- _Dataset entries_
========================
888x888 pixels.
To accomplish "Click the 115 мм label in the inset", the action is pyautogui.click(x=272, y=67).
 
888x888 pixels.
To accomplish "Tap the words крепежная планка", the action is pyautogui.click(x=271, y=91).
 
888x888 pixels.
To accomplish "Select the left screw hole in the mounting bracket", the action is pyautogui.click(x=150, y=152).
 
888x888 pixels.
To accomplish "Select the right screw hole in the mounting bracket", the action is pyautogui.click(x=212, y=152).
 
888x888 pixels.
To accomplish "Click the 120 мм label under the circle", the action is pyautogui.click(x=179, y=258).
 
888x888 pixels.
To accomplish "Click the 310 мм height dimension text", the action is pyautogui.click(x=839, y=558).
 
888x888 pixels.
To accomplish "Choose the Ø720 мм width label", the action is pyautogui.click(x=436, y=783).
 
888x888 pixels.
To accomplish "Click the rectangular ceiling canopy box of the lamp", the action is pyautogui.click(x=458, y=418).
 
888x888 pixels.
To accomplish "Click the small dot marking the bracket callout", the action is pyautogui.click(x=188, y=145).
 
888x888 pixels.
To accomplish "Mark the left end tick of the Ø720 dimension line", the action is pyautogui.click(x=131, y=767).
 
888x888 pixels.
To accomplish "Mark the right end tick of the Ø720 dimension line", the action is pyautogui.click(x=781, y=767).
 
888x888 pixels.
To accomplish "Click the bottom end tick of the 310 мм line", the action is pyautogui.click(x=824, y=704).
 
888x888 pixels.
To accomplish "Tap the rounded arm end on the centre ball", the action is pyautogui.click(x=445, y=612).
========================
- _Set task_
List every line in the entries above that contains the word "label", copying each line in full. Case counts.

- _Complete answer_
To accomplish "Click the 115 мм label in the inset", the action is pyautogui.click(x=272, y=67).
To accomplish "Click the 120 мм label under the circle", the action is pyautogui.click(x=179, y=258).
To accomplish "Choose the Ø720 мм width label", the action is pyautogui.click(x=436, y=783).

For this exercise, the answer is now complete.